By Neil Irwin
Washington Post Staff Writer
Saturday, August 22, 2009
JACKSON, Wyo., Aug. 21 -- Federal Reserve Chairman Ben S. Bernanke rendered his most positive assessment of the economy yet in a speech Friday and gave credit in part to his own institution's handling of the worst economic crisis in decades.
The U.S. and global economy "appear to be leveling out," Bernanke told an audience of some of the world's leading economists and central bankers, and "prospects for a return to growth in the near term appear good." He warned, however, that the recovery is "likely to be relatively slow at first," with unemployment declining only gradually.
The idea that the economy is starting to improve was bolstered Friday by a report that sales of existing homes soared 7.2 percent in July to the highest level in two years. Bernanke's comments and the housing news sent Standard & Poor's 500-stock index up 1.9 percent to a new high this year.
But the meat of Bernanke's speech was not about the stabilizing economy, but rather an extensive defense of the Fed's handling of the financial crisis and recession. It is part of a broader effort to shore up confidence in the central bank, which has come under fire in Congress and in public opinion polls for its role in various bailouts.
And it comes as speculation heats up over whether President Obama will reappoint the chairman when his term expires Jan. 31.
"History is full of examples in which the policy responses to financial crises have been slow and inadequate," Bernanke said at the annual symposium sponsored by the Kansas City Fed. By contrast, in the current crisis "policymakers in the United States and around the globe responded with speed and force to arrest a rapidly deteriorating and dangerous situation."
With the recession waning, Bernanke and other Fed leaders are trying to make the case that their actions, including unconventional lending programs and the bailouts of Bear Stearns and American International Group, are part of the reason. He has offered broad outlines of this idea in the last month to Congress (in two days of testimony on Capitol Hill) and to the American people (in a late July town hall-style television broadcast on PBS).
His comments are not merely intended to set the record straight: Congress is looking to remake the financial regulatory system, which could include changes to the Fed's mission and governance.
"He's trying not to be defensive, but to explain why the Fed did what it did," said John Makin, a principal at hedge fund Caxton Associates and participant in the conference.
The question of Bernanke's future increasingly hangs over his public appearances. Obama has several alternatives, including White House economic aide and former Treasury secretary Lawrence H. Summers. But Bernanke enjoys strong support from the financial community and economists, and the conventional wisdom in those circles is that his reappointment is the most likely outcome and Obama's safest choice.
Bernanke has about a 79 percent chance of being reappointed, based on trading Friday on the online betting exchange InTrade.
The annual conference, at a lodge in the shadow of the Grand Tetons, is a gathering spot for the world's leading central bankers and other top economists. Two years ago, ominous clouds were gathering for the world economy, and last year, there had already been a few thunderstorms.

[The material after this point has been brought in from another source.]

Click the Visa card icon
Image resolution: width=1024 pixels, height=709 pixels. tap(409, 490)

But this year, the economists were trying to piece together how last fall's financial typhoon has altered the financial system, and what they, as policymakers, can do to stop it from happening again.
Bernanke and a Fed colleague, Brian Madigan, argued that the Fed's extraordinary interventions were a logical extension of central banking practices first explained by Walter Bagehot, the 19th century British father of modern central banking.

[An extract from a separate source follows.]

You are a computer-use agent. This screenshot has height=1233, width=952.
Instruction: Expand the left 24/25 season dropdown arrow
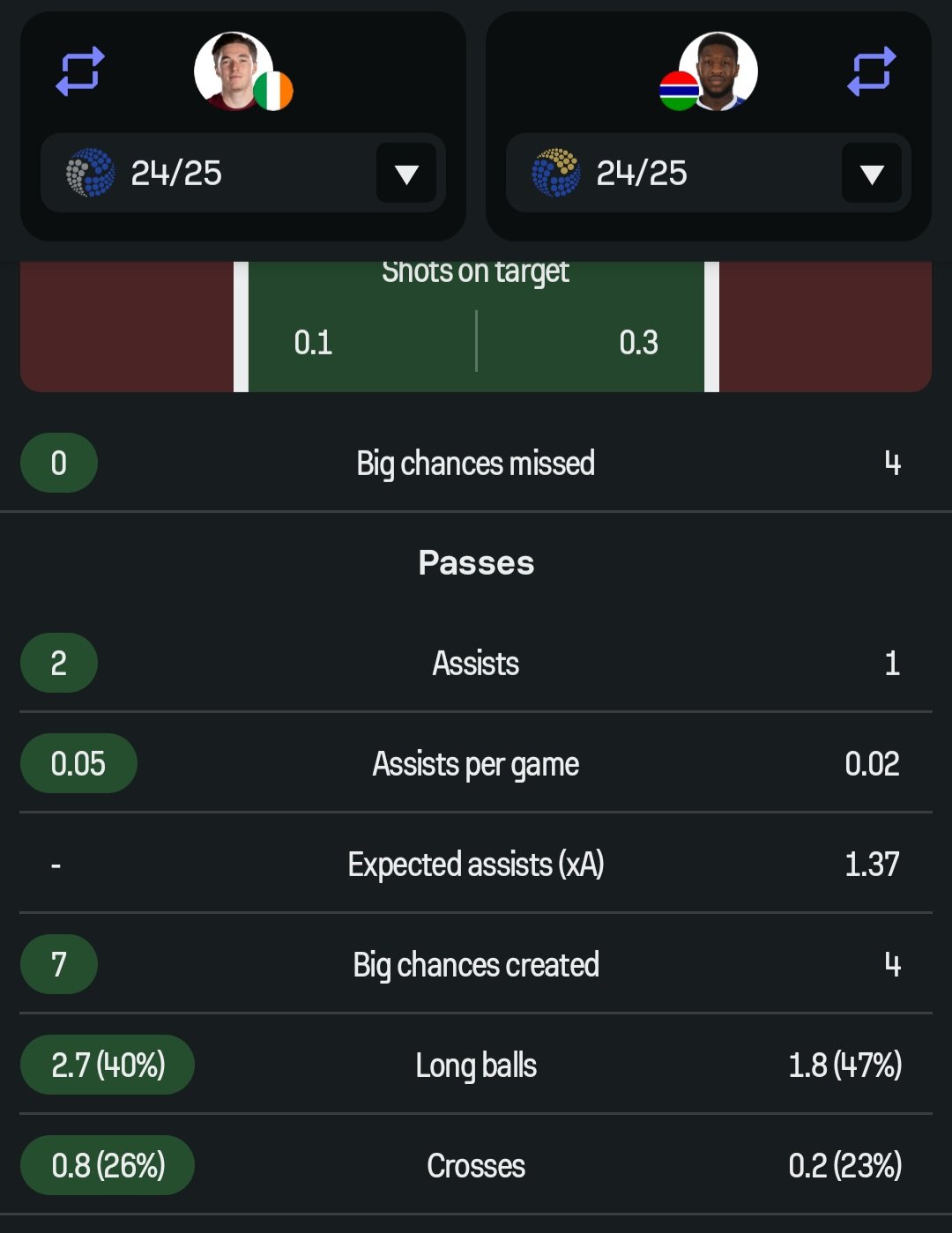tap(406, 174)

Bagehot said that central banks should halt panics, an idea that has long been government policy for conventional banks. Bernanke and Madigan said Fed programs to support money market mutual funds, commercial paper and consumer and business lending are an adaptation of that notion for the 21st century.
"Bagehot's dictum continues to provide a useful framework for designing central bank actions for combating a financial crisis," said Madigan, director of the Fed's division of monetary affairs. But, he said, that framework should be used amid "the modern structure of financial markets and institutions."
While speakers were generally cautiously optimistic about the future, many seemed wary of becoming complacent about continuing risks to the economy -- or forgetting the lessons of the last year.
"I am a little a bit uneasy when I see that because we have some green shoots here and there, we are already saying, 'Well, after all, we are close to back to normal,' " said Jean-Claude Trichet, president of the European Central Bank, commenting on a paper presented at the conference. "We know that we have an enormous amount of work to do and we should be as active as possible."
Stanley Fischer, governor of the Bank of Israel and a onetime thesis adviser to a young Ben Bernanke, gave a particularly sharp warning about the risk that world governments will fail to rein in the excesses that created the crisis.
"At this stage, we seem to be taking it for granted that we should go back to the structure of the financial system as it was on the eve of the crisis," Fischer said in a speech. "But we need to be thinking more broadly, including the possibility that some radical restructuring is needed," such as sharply restricting the ability of banks to have large trading operations.